Some lines below hold "computer". Pick them out and copy them.

═══ PROVIDED DATA

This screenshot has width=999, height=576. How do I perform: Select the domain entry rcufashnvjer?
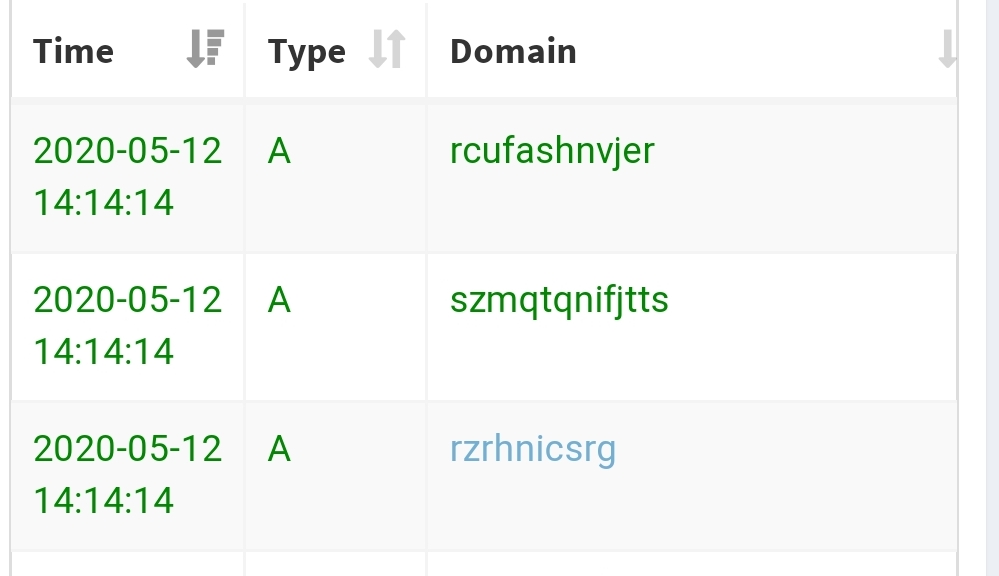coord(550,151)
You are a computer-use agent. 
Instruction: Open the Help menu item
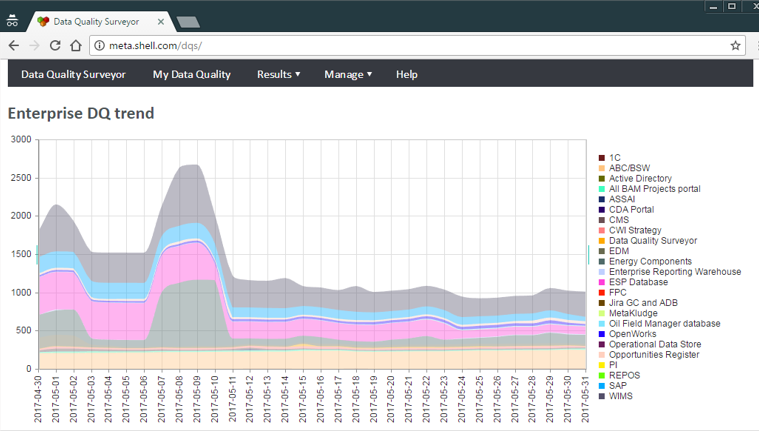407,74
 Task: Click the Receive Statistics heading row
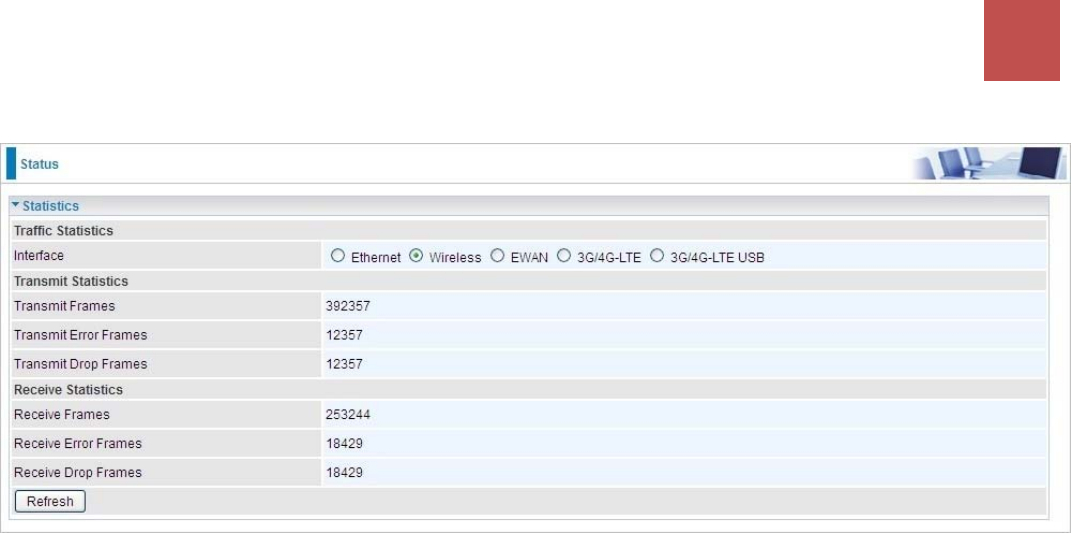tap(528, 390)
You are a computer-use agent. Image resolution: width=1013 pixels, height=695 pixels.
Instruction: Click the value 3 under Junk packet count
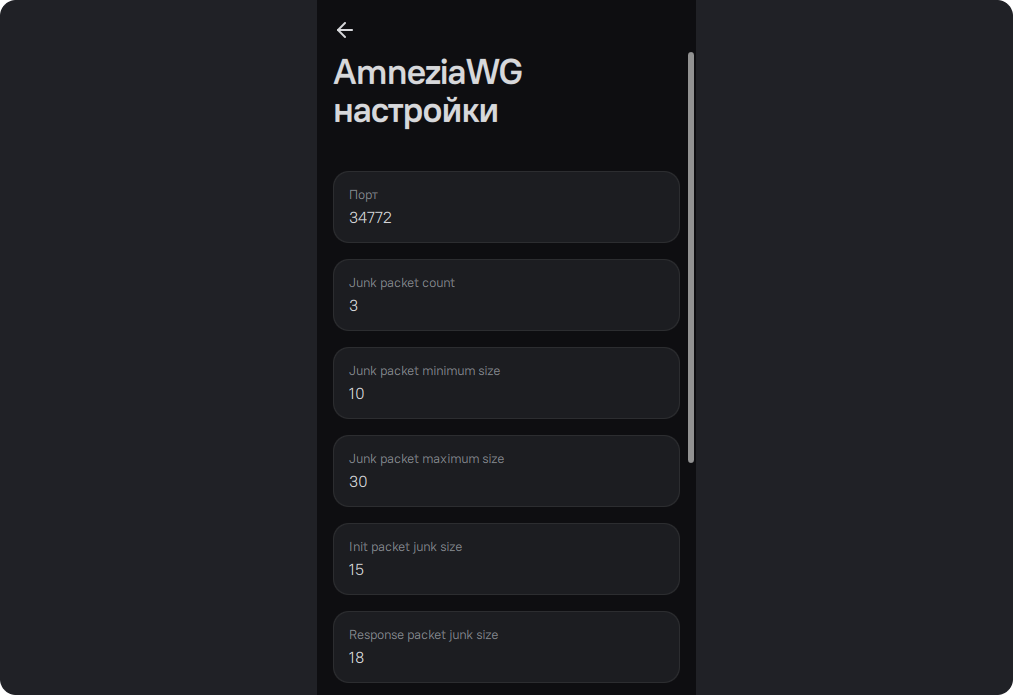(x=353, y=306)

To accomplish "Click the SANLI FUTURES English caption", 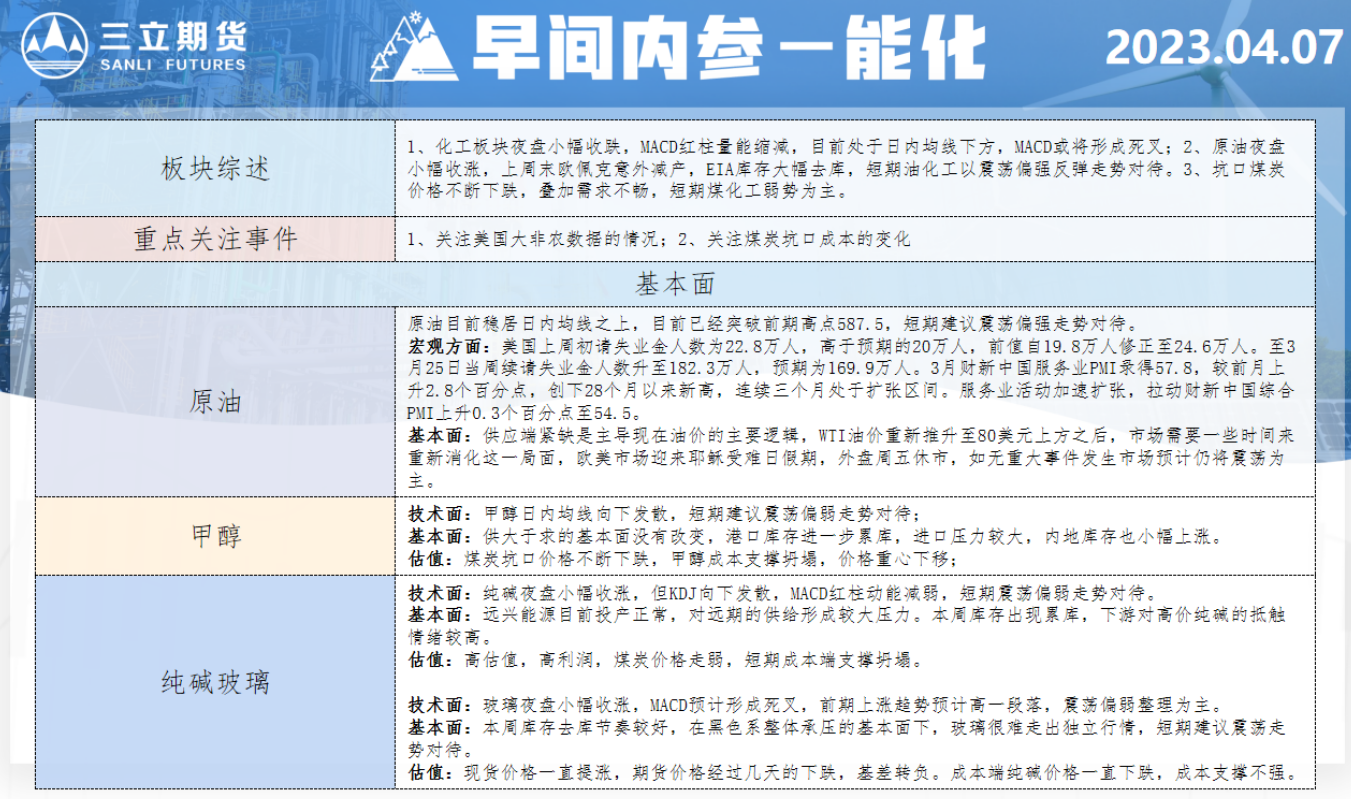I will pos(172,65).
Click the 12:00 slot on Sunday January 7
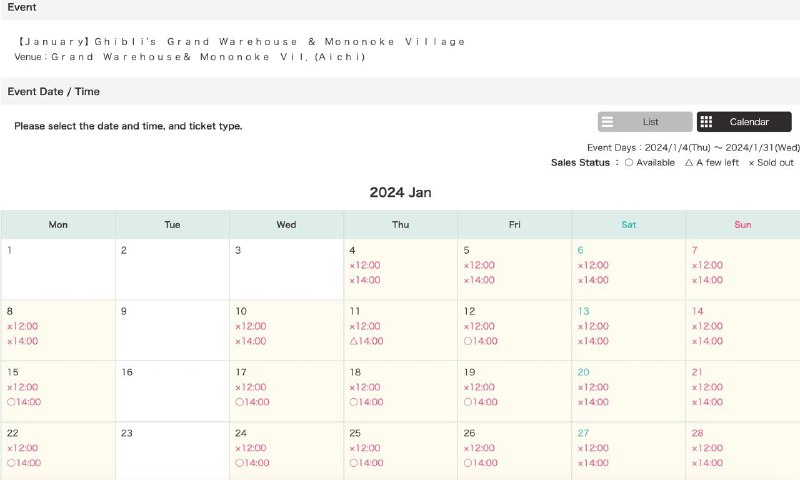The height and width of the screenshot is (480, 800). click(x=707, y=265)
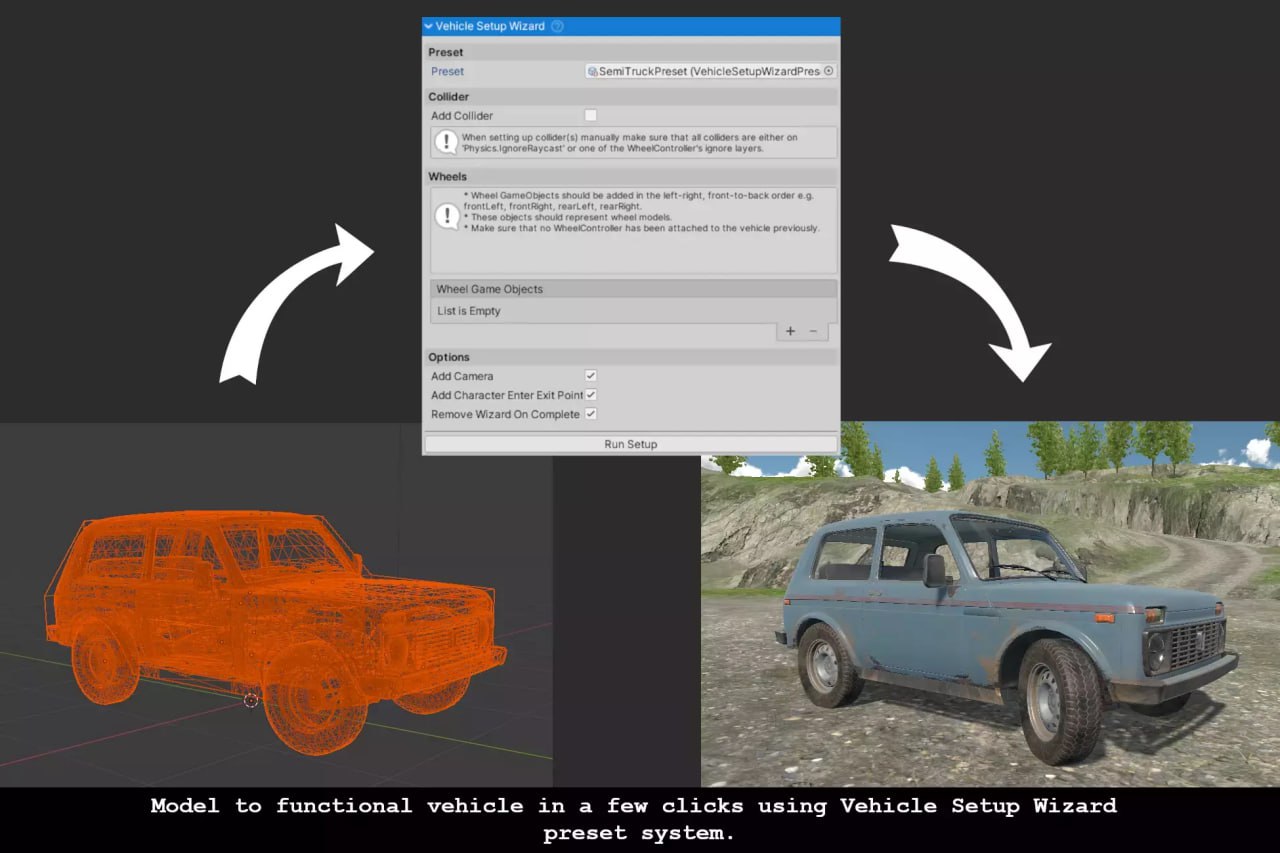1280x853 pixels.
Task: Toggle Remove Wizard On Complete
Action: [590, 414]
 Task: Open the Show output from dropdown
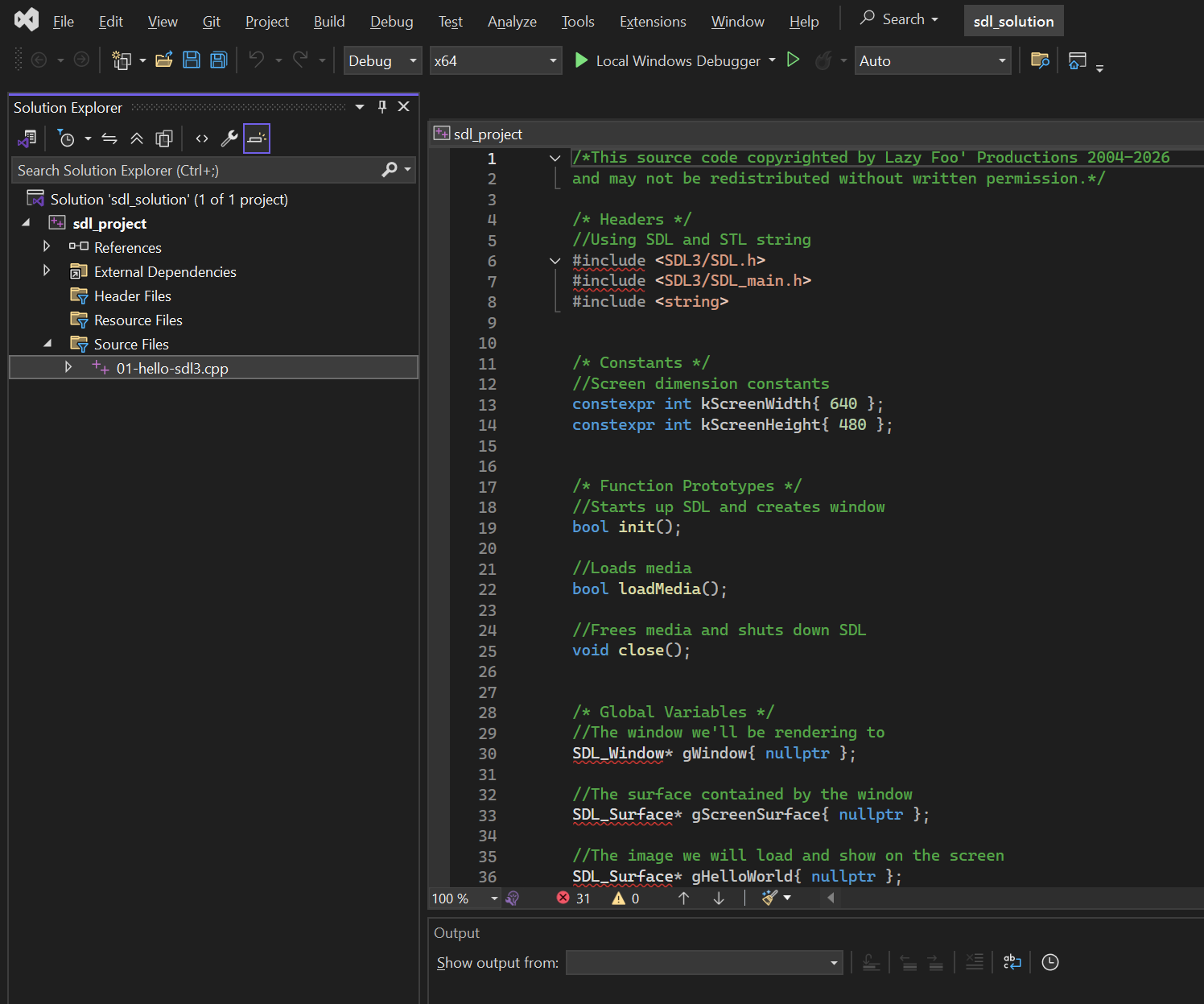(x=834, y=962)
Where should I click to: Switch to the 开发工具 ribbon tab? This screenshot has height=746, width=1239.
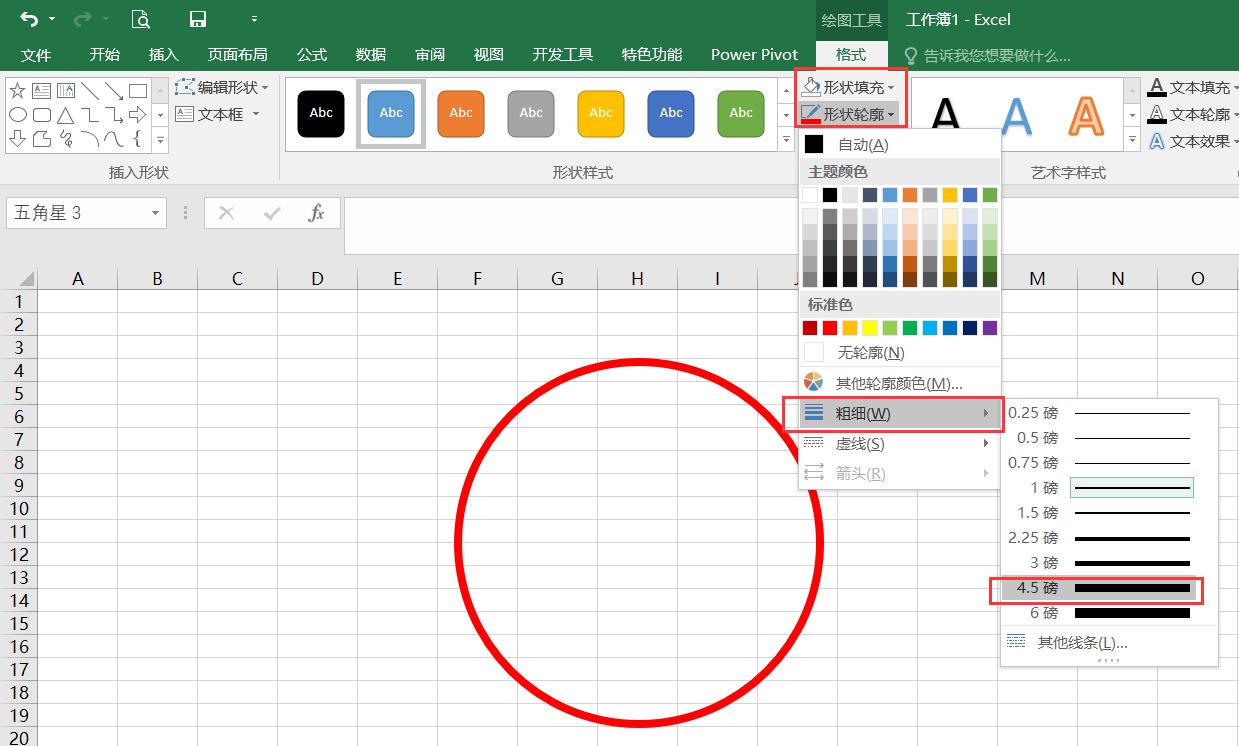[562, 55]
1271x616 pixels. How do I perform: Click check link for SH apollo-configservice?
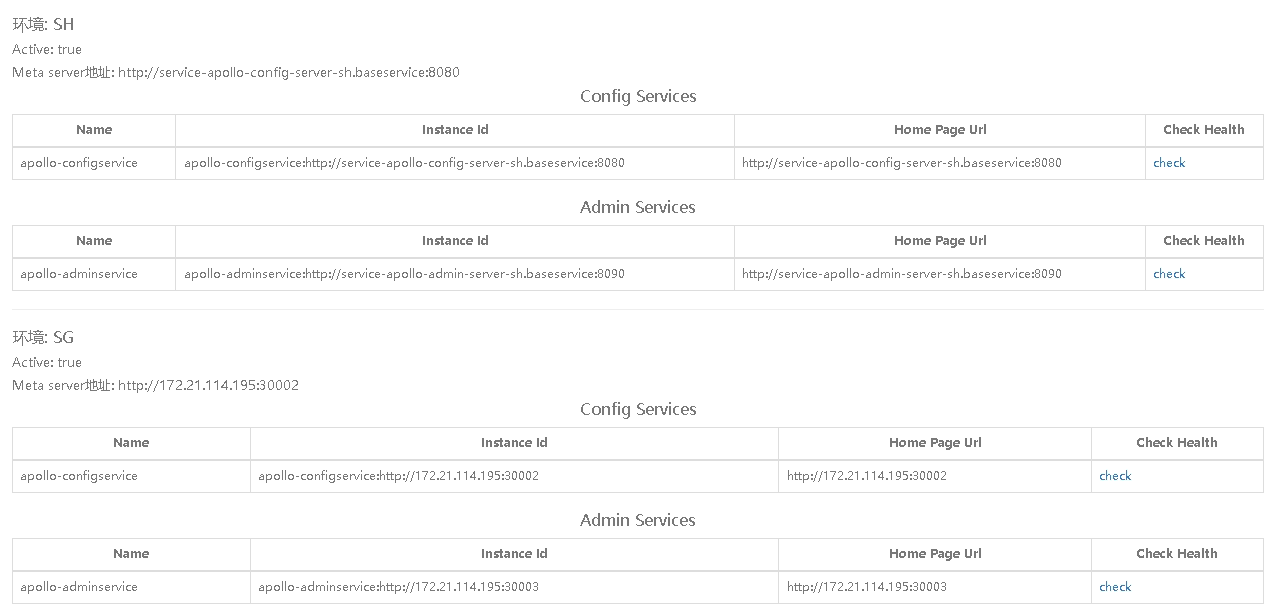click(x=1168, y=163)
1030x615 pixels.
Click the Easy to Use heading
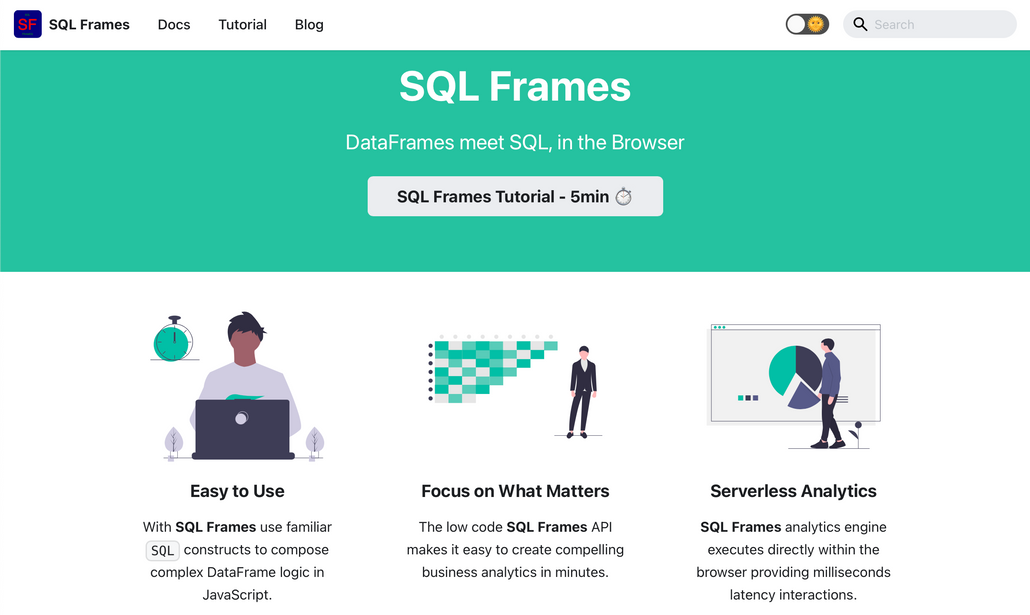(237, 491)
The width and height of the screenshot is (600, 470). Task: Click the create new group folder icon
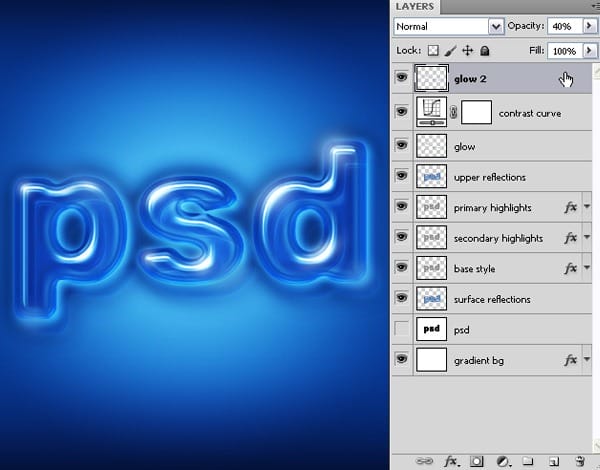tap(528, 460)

══════

* **ANSWER TO THE EXERCISE**
You are a computer-use agent. 
You are a computer-use agent. Image resolution: width=1013 pixels, height=695 pixels.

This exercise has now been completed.